Hinzu kommen weitere rechtliche und sachliche Gründe, die gegen den Abbruch des Gebäudes sprechen, wie der AHS in seiner Beschwerde darlegt. Einen solch robusten Gebäudekomplex nach nur fünfzig Jahren als veraltet abzutun, entspricht weder dem heutigen Zeitgeist noch der geltenden Gesetzgebung. Die Revision des Umweltschutzgesetzes (2024) und das Energiegesetz (2016)
verpflichten Bund und Kantone zur Förderung der Kreislaufwirtschaft und zum schonenden Umgang mit natürlichen Ressourcen.

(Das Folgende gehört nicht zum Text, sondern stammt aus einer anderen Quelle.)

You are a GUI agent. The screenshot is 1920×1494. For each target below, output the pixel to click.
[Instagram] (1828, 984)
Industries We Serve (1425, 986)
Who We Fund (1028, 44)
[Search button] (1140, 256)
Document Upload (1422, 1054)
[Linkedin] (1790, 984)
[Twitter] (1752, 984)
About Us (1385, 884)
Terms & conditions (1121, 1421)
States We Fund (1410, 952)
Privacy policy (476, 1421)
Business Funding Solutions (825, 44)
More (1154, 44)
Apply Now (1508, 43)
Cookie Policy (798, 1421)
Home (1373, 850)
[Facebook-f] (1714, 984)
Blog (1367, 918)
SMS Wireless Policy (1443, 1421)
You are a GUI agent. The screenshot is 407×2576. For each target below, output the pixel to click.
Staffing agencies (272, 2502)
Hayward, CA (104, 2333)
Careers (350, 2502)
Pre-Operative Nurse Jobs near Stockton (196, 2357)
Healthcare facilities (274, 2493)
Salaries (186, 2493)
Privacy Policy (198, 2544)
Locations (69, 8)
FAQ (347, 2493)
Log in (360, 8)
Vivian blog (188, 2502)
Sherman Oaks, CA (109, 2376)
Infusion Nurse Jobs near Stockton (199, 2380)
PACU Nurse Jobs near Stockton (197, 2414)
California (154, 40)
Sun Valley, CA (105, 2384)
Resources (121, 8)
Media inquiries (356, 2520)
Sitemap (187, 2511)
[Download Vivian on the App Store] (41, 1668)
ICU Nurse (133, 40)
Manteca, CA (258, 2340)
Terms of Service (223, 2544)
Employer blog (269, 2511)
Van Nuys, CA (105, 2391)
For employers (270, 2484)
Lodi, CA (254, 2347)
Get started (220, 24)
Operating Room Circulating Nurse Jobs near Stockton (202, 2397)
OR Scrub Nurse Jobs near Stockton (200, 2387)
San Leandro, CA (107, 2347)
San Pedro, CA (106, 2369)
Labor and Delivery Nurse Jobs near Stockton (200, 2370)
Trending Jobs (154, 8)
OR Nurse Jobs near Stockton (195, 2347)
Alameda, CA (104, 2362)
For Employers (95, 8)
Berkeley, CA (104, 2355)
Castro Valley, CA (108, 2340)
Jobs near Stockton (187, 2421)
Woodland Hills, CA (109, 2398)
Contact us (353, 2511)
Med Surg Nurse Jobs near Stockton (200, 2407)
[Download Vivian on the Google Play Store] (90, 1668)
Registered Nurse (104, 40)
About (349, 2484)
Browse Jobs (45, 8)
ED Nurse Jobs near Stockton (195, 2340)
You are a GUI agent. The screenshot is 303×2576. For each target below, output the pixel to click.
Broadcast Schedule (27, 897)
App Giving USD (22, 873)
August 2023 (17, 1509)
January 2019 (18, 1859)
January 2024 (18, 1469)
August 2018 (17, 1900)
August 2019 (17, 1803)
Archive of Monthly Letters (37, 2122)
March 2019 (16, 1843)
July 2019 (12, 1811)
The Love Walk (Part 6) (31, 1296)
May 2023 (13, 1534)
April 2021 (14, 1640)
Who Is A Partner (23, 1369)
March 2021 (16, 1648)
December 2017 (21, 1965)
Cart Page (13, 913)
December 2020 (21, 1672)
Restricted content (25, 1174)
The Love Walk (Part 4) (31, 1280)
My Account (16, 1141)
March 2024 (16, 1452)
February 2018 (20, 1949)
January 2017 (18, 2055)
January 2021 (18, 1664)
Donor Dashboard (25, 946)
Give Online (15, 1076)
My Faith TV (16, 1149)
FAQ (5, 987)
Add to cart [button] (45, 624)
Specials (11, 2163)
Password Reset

Die statische Struktur und Typologie des Gebäudes wurden von Anfang an auf hohe Nutzungsflexibilität und damit auf eine lange Nutzungsdauer ausgelegt – dies bestätigt auch eine vom Verwaltungsrat des KSB in Auftrag gegebene Machbarkeitsstudie: Das Gebäude eignet sich grundsätzlich für eine Umnutzung. Da die Machbarkeitsstudie des Büros Schneider & Schneider aber vor Abschluss aller Module abgebrochen wurde, fehlt das abschliessende Modul. Aus diesem hätten sich die Antworten auf die aufgeworfenen Fragen, die sich bei der Umsetzung der Umnutzungspotentiale üblicherweise stellen, ergeben.
Für eine Weiternutzung des Areals bestehen konkrete Ideen: Der Kanton sucht laut dem Planungsbericht «Langfristige Entwicklung der kantonalen Gesundheits- und Sozialschulen» dringend Schulraum – idealerweise in der Nähe eines aktiven Spitals. Das Areal bietet dafür beste Voraussetzungen. Weitere Diskussionsbeiträge haben Architekturstudierende der HSLU in ihren Bachelor-Arbeiten 2025 erarbeitet, wovon eine Auswahl seit kurzer Zeit auf der Homepage der HSLU publiziert ist.
Andere Kantone machen es vor: In Basel wurde das Felix-Platter-Spital (Baujahr 1967) 2022 erfolgreich in ein Wohn- und Quartierszentrum umgenutzt. In St. Gallen wird das Kinderspital künftig Wohnzwecken dienen, in Rorschach ist ein Gesundheitscampus in Planung. Die umgesetzten Lösungen lagen nicht von Anfang an auf der Hand. Sie benötigten Zeit, Ideen und einen Entwicklungs- und
Erkenntnisprozess. Statt ein bautechnisch solides, funktionstüchtiges Ensemble abzureissen, sollten wir es mit Weitsicht und Kreativität neu denken.